Mentre Bersani è al lavoro per «selezionare» i candidati blindati del listino del segretario, il Pd è costretto a fare i conti con il pasticcio delle primarie. La chiamata alle urne del Partito democratico per scegliere i candidati al Parlamento ha aperto una serie di contenziosi da Nord a Sud. E nel mirino di chi è rimasto fuori finiscono in toto le «primarie-truffa»: sotto accusa le regole, le quote di genere, i conteggi, la stessa scelta dei candidati per le «parlamentarie». I casi sono tanti, troppi. Ci sono i tre consiglieri regionali pugliesi Amati, Pentassuglia e Mennea che alla vigilia del voto, tagliati fuori dai giochi, si sono autosospesi dal partito chiedendo ufficialmente a Bersani il motivo dell'esclusione dalle «primarie Porcellum». C'è la spaccatura nel Pd di Sanremo, con coda di dichiarazioni al veleno, dopo che una doppia candidatura ha danneggiato i due esponenti del partito nella città dei fiori, Faraldi e Gorlero, premiando Donatella Albano di Bordighera, unica a conquistare un posto sicuro per la Camera. C'è il caso clamoroso di Bologna, dove Sandra Zampa, portavoce dell'ex premier Romano Prodi, arrivata sesta, avrebbe dovuto essere esclusa a favore del presidente dell'associazione vittime della strage di Bologna, Paolo Bolognesi, ottavo, per via delle regole sull'alternanza di genere decise dal partito a Roma. Ma invece di applicarle, le regole, si è fatta un'eccezione, discriminando al contrario e premiando la Zampa, sponsorizzatissima da Flavia Prodi. Per Bolognesi l'ultimo salvagente è un incerto posto nel listino di Bersani.
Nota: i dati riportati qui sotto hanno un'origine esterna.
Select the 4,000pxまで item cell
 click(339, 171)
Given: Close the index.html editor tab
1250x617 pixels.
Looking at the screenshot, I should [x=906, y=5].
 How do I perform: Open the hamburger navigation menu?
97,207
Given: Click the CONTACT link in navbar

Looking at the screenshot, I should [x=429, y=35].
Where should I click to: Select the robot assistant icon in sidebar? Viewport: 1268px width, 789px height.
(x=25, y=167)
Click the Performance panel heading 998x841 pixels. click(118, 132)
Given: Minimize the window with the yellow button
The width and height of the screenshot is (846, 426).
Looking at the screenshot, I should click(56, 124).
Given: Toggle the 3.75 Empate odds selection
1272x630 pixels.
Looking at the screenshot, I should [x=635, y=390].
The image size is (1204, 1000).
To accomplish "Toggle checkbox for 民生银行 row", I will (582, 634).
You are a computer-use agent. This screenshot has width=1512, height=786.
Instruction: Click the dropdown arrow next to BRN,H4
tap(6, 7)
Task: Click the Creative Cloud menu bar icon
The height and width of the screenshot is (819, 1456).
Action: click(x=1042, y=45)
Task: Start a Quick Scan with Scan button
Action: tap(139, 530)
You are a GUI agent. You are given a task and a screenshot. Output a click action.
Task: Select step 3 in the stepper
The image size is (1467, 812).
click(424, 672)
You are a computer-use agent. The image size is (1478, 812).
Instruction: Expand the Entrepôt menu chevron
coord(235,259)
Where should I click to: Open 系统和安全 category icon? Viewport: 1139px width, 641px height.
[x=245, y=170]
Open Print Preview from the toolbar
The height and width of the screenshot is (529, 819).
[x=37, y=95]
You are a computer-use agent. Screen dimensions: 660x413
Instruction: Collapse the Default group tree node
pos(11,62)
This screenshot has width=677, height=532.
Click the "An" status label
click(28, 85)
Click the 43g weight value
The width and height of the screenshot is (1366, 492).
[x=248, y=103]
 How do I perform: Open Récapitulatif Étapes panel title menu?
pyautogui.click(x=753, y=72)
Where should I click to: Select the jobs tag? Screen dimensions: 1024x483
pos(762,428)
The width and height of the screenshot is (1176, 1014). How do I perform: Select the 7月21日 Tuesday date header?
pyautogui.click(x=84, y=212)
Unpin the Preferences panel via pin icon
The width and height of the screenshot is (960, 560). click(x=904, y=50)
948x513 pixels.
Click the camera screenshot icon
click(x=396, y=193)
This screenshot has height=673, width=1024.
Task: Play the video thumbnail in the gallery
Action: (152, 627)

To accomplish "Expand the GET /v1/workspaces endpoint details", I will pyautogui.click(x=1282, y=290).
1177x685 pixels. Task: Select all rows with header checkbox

Aria di brogli a Napoli, dove un esposto spedito al segretario nazionale denuncerebbe gravi ombre sul voto del 29 dicembre. Soprattutto l'esuberante affluenza, quasi tre volte più alta rispetto alla media nazionale. Con un'anomalia difficile da spiegare: alle 18 il segretario provinciale del Pd aveva comunicato che i votanti erano 30mila. Tre ore dopo, quel dato è raddoppiato.
Altra figuraccia (riparata in extremis) a Livorno, stavolta alle primarie di Sel per il Senato. Vince Alessia Petraglia, secondo arriva l'ex mister Renzo Ulivieri, e per entrambi sembra spalancarsi il portone di Palazzo Madama. Ma poi un diktat romano stravolge tutto, infilando in cima alla lista Pape Diaw e Ida Dominjanni, pescati dal partito di Vendola senza passare per le primarie. Ci vuole una settimana di tensioni prima che Vendola faccia indietro tutta: Diaw finisce capolista in Veneto, la Petraglia e Ulivieri tornano in testa.
Ora l'attenzione è tutta sul centinaio di caselle del listino di Bersani. Al netto dei fedelissimi del segretario e dei nomi della «società civile», una quindicina di posti, forse più, dovrebbero andare ai renziani, dopo il coinvolgimento in campagna elettorale del sindaco di Firenze, la cui pattuglia dopo le primarie ammonta già a 34 unità. Rischiano e tanto i montiani.
Salvi Paolo Gentiloni e Giorgio Tonini, potrebbero restare fuori Stefano Ceccanti, Marco Follini, Enrico Morando e Alessandro Maran.E rischia pure l'unica omosessuale dichiarata del Parlamento, Paola Concia. Il Pd pugliese non l'ha voluta alle primarie, e il suo posto nel listino è ancora in forse.